This question discusses some details regarding why use this kind of general type. The interface want to be desgined as general as possible, for example such as get cell set in vtkm, it can be desgined to have a get cell set function for each pecific type of cell set, it needs to have some kind of generality. We may imagine the unknown cell set or array type is a kind of interface for the concrete member.

CastAndCall and ListForEach

There are multiple options to do this type conversion in VTK-m, the better ones depend on the situation.
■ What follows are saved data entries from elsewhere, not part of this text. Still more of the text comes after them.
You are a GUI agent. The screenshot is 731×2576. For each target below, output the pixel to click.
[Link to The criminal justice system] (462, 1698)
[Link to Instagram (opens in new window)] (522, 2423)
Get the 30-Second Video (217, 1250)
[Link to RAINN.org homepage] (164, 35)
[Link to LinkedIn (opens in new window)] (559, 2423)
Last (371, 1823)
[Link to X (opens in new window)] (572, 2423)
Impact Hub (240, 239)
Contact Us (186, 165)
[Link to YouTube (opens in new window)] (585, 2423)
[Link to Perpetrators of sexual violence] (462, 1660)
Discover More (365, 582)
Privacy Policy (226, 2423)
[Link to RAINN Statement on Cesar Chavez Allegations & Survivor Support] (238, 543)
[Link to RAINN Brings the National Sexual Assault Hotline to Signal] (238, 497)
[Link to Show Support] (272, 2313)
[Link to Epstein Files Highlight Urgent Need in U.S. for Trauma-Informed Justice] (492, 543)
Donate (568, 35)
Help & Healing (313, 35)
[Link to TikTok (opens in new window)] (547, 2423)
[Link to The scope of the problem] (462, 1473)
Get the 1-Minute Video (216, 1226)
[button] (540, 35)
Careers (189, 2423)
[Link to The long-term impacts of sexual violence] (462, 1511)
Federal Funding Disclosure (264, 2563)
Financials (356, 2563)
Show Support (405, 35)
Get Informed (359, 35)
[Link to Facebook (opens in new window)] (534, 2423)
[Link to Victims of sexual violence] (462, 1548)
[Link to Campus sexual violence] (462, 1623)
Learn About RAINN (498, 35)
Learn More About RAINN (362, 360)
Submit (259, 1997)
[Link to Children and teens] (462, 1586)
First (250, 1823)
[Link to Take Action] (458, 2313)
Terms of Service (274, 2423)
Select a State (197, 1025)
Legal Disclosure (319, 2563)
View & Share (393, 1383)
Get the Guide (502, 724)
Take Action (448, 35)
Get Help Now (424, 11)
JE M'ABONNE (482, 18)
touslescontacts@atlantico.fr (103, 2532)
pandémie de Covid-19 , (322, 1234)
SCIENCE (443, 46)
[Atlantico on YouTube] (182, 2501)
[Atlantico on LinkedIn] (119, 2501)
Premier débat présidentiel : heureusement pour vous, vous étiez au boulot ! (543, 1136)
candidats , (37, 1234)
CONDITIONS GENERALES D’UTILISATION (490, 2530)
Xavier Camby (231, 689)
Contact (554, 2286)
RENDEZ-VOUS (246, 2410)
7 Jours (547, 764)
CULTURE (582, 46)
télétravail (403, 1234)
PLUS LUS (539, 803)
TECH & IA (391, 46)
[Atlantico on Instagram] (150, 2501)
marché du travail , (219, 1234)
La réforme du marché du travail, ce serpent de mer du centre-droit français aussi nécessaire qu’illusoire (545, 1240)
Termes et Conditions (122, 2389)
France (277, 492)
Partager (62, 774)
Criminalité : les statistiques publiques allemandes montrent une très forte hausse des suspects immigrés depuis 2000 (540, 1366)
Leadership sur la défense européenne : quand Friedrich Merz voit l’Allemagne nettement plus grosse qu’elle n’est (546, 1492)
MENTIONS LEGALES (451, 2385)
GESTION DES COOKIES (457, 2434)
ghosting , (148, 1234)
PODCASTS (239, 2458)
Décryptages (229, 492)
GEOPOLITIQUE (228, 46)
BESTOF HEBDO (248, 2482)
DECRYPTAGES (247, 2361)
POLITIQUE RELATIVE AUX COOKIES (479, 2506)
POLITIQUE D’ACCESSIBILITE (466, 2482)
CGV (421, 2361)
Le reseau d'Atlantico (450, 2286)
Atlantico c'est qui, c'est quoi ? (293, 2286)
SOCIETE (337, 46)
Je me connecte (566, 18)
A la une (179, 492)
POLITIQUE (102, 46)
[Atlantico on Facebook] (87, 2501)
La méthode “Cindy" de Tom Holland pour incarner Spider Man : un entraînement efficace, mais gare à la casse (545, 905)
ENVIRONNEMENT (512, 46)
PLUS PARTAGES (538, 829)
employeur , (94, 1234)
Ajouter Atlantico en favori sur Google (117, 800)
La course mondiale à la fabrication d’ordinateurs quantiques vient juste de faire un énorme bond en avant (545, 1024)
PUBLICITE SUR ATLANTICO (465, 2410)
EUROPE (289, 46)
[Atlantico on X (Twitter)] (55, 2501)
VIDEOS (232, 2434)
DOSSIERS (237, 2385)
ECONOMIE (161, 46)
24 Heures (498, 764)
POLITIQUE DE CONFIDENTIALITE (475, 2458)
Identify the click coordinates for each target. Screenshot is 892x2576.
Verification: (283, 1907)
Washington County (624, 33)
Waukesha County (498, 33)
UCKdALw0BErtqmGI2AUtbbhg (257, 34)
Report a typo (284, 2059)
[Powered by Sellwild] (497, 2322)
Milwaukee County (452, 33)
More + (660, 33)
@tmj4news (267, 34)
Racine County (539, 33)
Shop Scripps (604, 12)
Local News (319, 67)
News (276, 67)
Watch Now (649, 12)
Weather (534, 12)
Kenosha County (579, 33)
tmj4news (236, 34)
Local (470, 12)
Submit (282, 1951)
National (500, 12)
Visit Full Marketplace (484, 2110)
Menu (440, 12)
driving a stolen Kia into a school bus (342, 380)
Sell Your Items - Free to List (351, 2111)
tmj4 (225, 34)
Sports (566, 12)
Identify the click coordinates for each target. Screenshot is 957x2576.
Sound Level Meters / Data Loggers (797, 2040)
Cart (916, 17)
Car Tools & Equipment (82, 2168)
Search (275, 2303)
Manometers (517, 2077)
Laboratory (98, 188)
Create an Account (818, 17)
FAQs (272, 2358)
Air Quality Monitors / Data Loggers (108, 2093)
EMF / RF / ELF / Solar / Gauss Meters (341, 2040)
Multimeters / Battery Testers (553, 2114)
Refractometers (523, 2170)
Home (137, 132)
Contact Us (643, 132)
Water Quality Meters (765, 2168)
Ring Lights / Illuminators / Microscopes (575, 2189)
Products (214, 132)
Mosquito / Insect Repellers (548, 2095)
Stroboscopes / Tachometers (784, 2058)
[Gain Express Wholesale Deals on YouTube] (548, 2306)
CastAndCallForTypes needs to consider both the element type and storage type of the arrayhandle. Just looking at the Section about the customized array handle. For arrayHandle, it is generalized in two aspects, one is the basic type such as int, double etc. Another is underlying storage type such as basic and SOA array. The StorageList.h in vtkm repo contains associated types.

ListForEach just need to get the base component type of the array. We do not need to consider the storage type for this. It needs to be used together with the ExtractComponent. One specific documentation can be found here (https://gitlab.kitware.com/vtk/vtk-m/-/blob/master/docs/changelog/1.6/release-notes.md).

CompositeVector is a good use case for thie ExtractComponent. It is really flexible and the output array can be put into a dynamic array handle. But I am still not quite sure about how to use these things properly.

Other magics of the array handle

One thing that contains a steep learning curve is the arrayhandle, since vtkm maintain there own version of arrayhandle, and all other datasets are built over this arary handle, getting familiar with its API is important to use vtkm related operations flexibally.

Write data and get data. getting and writting data need to through the WritePortal and GetPortal, maybe the goal of this is to hide the different underlying data structure, such as CPU array and GPU array. Be careful, it is time consuming to get get/write portal multiple times in the for loop.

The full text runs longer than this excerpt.